Here's a sobering stat: 78% of websites are completely invisible to AI search platforms. Not because their content is bad — because they're technically blocked, poorly structured, or missing the signals AI systems look for.
I've been reverse-engineering how ChatGPT, Claude, and Gemini discover and evaluate websites. Based on that research, here's a 15-minute audit you can run right now to find out if your site is visible to AI — and what to fix if it's not.
Minute 1-3: Check Your robots.txt
This is where most sites fail before the game even starts.
Open yoursite.com/robots.txt and look for these user agents:
GPTBot → ChatGPT Search
ClaudeBot → Claude (Anthropic)
PerplexityBot → Perplexity AI
Google-Extended → Gemini
Bytespider → TikTok AI
If you see Disallow: / next to any of these, that AI platform cannot see your site at all. Many CMS platforms and security plugins block AI crawlers by default.
The fix (2 minutes):
# Allow AI crawlers
User-agent: GPTBot
Allow: /
User-agent: ClaudeBot
Allow: /
User-agent: PerplexityBot
Allow: /
User-agent: Google-Extended
Allow: /
Add these lines to your robots.txt. This alone can take you from invisible to discoverable.
Important nuance: Allowing these crawlers means they can read your content. If you have privacy concerns about AI training, you can allow GPTBot (which powers ChatGPT Search) while blocking CCBot (which is used for training data).

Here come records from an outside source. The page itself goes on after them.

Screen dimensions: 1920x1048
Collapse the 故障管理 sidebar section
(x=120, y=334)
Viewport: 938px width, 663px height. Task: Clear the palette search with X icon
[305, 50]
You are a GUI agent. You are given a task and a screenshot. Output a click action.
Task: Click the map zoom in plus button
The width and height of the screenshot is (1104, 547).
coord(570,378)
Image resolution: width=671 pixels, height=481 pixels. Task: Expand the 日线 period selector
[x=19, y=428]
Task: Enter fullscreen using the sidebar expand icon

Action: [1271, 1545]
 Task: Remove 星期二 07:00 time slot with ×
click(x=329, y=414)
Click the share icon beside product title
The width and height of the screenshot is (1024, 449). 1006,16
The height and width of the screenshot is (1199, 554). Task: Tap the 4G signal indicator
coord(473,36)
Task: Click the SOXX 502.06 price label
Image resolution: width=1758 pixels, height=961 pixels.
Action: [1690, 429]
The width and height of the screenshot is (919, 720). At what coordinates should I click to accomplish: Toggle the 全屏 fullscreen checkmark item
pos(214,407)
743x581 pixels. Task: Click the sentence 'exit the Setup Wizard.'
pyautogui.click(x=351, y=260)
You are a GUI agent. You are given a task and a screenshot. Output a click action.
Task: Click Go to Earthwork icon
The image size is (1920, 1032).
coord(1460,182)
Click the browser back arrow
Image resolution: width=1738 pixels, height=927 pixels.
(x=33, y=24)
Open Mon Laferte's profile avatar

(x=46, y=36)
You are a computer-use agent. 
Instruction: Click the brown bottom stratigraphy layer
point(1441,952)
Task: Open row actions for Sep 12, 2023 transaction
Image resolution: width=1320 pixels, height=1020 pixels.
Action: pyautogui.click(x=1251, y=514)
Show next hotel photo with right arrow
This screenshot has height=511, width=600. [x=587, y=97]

They're separate.
Minute 3-5: Test Your Bing Index
ChatGPT uses Bing as its search backend. If your site isn't indexed in Bing, ChatGPT literally cannot find you — no matter how good your Google rankings are.
Quick test: Go to bing.com and search site:yoursite.com. If you see zero results, you have a problem.
The fix:
- Create a Bing Webmaster Tools account (free)
- Submit your sitemap
- Request indexing for your key pages
Many developers focus exclusively on Google Search Console and forget that Bing is the gateway to ChatGPT visibility. This is a common blind spot.
Minute 5-8: Evaluate Content Extractability
AI platforms don't read your page like a human. They parse HTML structure and extract specific answers. Let's test how well your content works for this.
Open your most important page and ask: Can I extract a specific, quotable answer from the first 300 words?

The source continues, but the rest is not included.